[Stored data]
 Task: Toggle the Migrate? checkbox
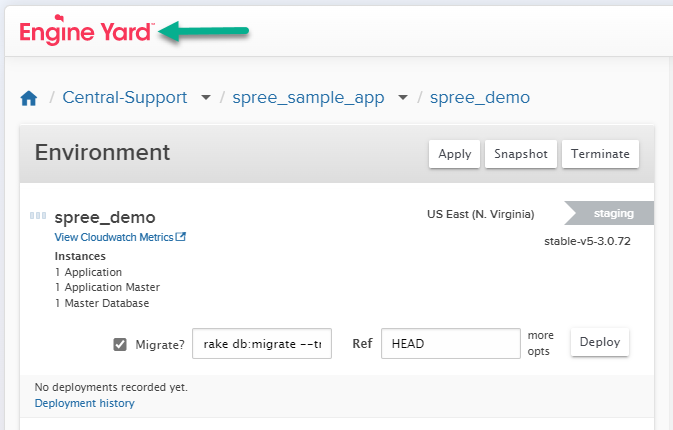click(120, 344)
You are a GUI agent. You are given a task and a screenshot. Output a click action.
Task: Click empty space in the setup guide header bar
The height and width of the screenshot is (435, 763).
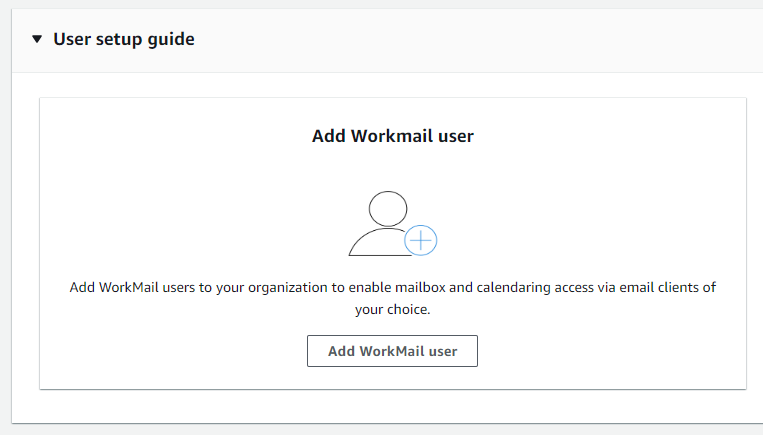click(x=480, y=40)
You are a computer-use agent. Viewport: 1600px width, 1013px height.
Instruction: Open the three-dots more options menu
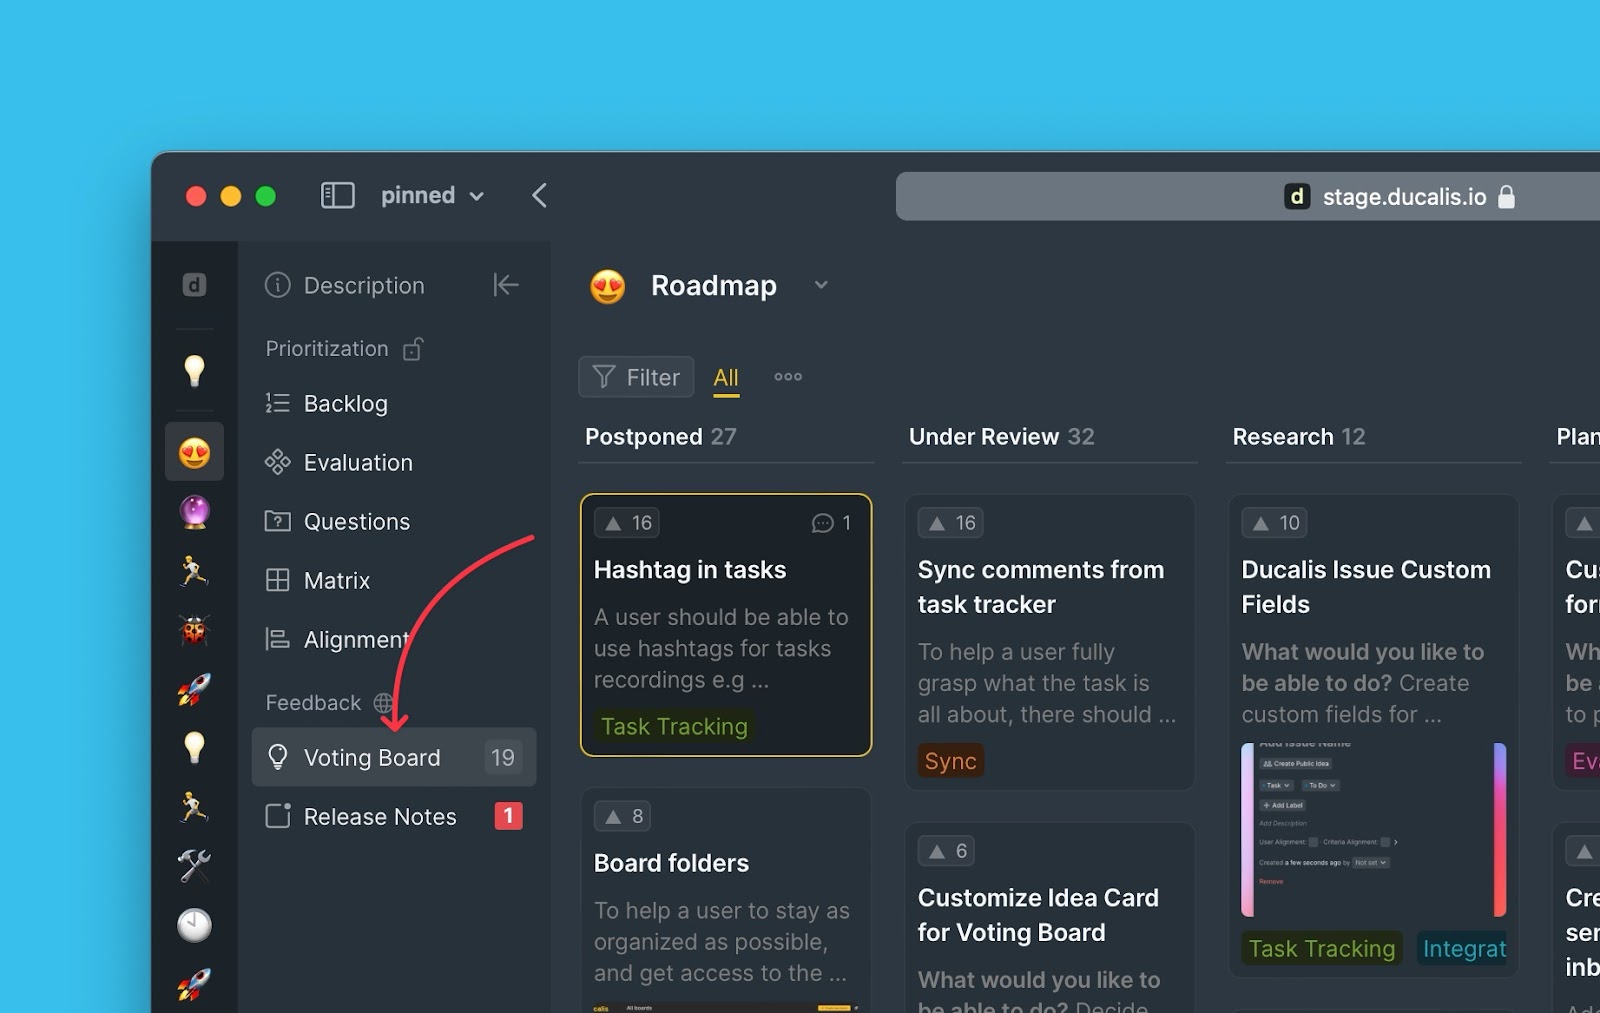pyautogui.click(x=788, y=377)
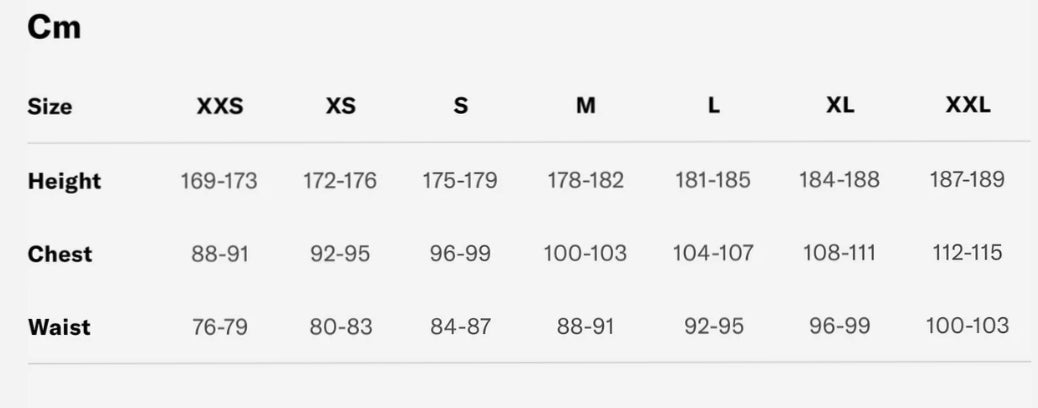Select the Size row label
Viewport: 1038px width, 408px height.
[50, 107]
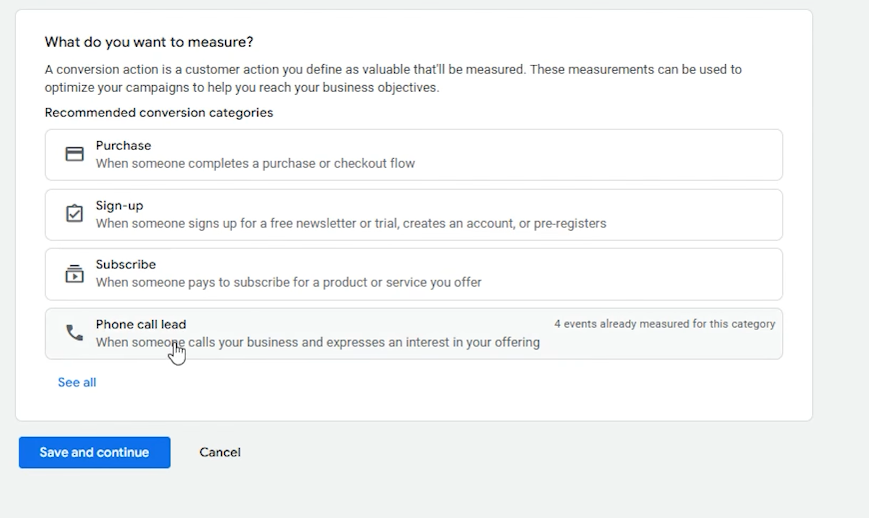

> _Exercise objective_: Retype every record as it stands. None of the pictures should appear.

> _Response area_:
 Task: Toggle the Migrate? checkbox
click(120, 344)
You are a GUI agent. You are given a task and a screenshot. Output a click action.
Task: Click empty space in the setup guide header bar
The height and width of the screenshot is (435, 763).
click(x=480, y=40)
You are a computer-use agent. Viewport: 1600px width, 1013px height.
Instruction: Open the three-dots more options menu
pyautogui.click(x=788, y=377)
Select the Size row label
Viewport: 1038px width, 408px height.
[50, 107]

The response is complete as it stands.